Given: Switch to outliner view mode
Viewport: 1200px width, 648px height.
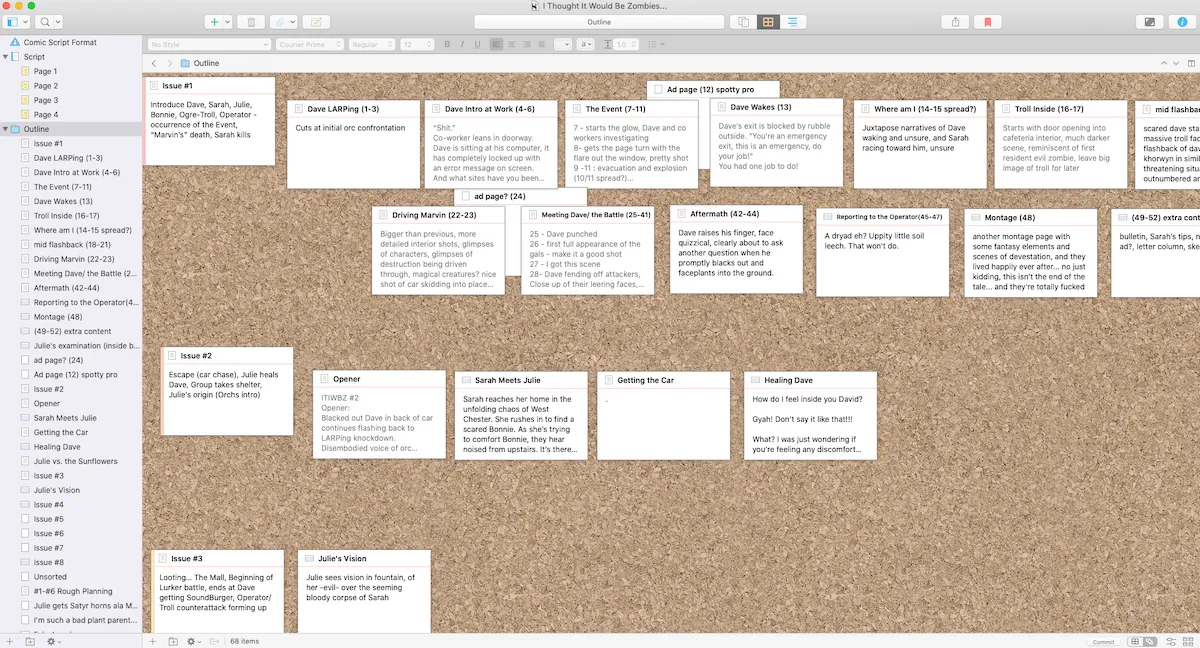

* * *

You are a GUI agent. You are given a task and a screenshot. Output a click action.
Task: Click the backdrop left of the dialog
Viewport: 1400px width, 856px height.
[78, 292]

What needs to be done.
In the entries above, one line contains "Given: Switch to outliner view mode" and another contains "Viewport: 1200px width, 648px height.". Reproduce exactly those two lines and the lines between them, nothing else.

Solution to the exercise.
Given: Switch to outliner view mode
Viewport: 1200px width, 648px height.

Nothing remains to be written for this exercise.